There are more characters, and yes, like the movie, we will get to the tornadoes eventually. Donnie (Max Deacon) is a junior at the local high school where all the twister-related activity inevitability—but slowly—occurs. He's recording video time capsules for the town at the request of his father Gary (Richard Armitage), the vice principal at the school.

Donnie has worked up the courage to speak to his crush Kaitlyn (Alycia Debnam Carey), who is also—unsurprisingly—working on a video project to document the chemical hazards at an abandoned paper mill. The two are there when the tornadoes start to hit, while Gary and his other son Trey (Nathan Kress) are busy—you guessed it—filming the high school's graduation ceremony.

Now we have finally come to the storms, and they are quite the pieces of computer-generated spectacle. Here, the multiple-camera, fake-documentary mode of the movie somewhat pays off, too.

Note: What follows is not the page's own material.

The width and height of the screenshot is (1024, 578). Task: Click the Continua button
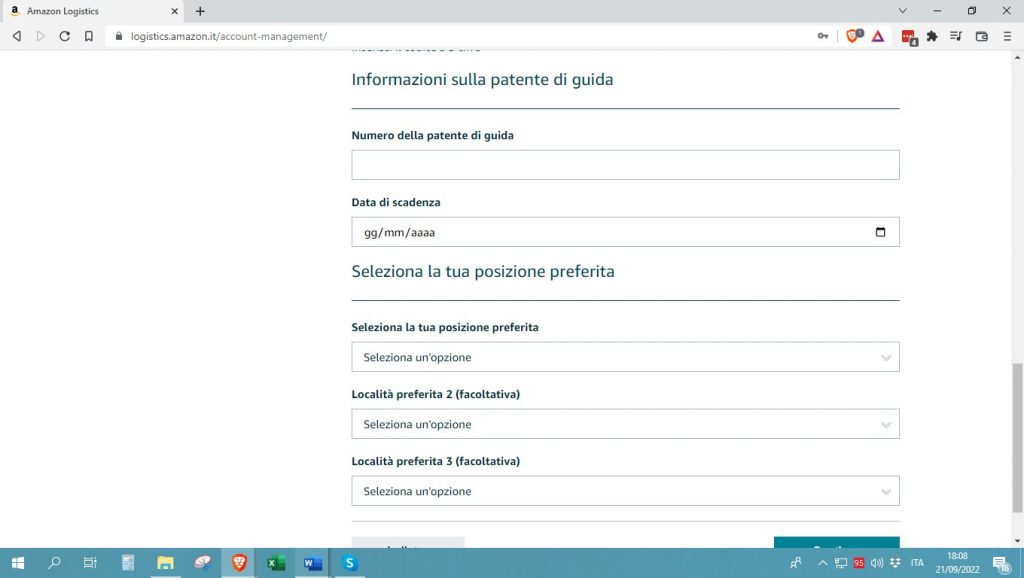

In their best moments, the sequences offer claustrophobic scenes of helplessness—such as when a tornado passes over the high school as students and faculty cower in a hallway that becomes a wind tunnel—or a diminishing perspective of the majestic fury of nature—such as characters searching the skies for where a forming vortex will touch the ground. It's not enough, though, for Quale, who lessens the impact of the earthbound shots with faraway ones of the full scale of the tornadoes. These are ostensibly captured by news helicopters that, one would imagine, would never have been in the air in the first place under these circumstances.

Swetnam and Quale know that one storm isn't enough, so we get a series of them, each one increasing in number or size (Allison says that such a thing is not a "freak occurrence," although her vague non-explanation makes us kind of want to see that degree of hers). The characters, who always stare at an incoming twister for too long before seeking safety, stop mattering as much once the storms start to rage, and we can just allow the wind-and-debris show to overtake us (The movie's last-minute attempt to shift to a more thoughtful tone about the aftermath is hypocritical). There's the right kind of dumb—here, the senseless destruction—and the wrong kind—everything surrounding that devastation. The wrong greatly outweighs the right in Into the Storm.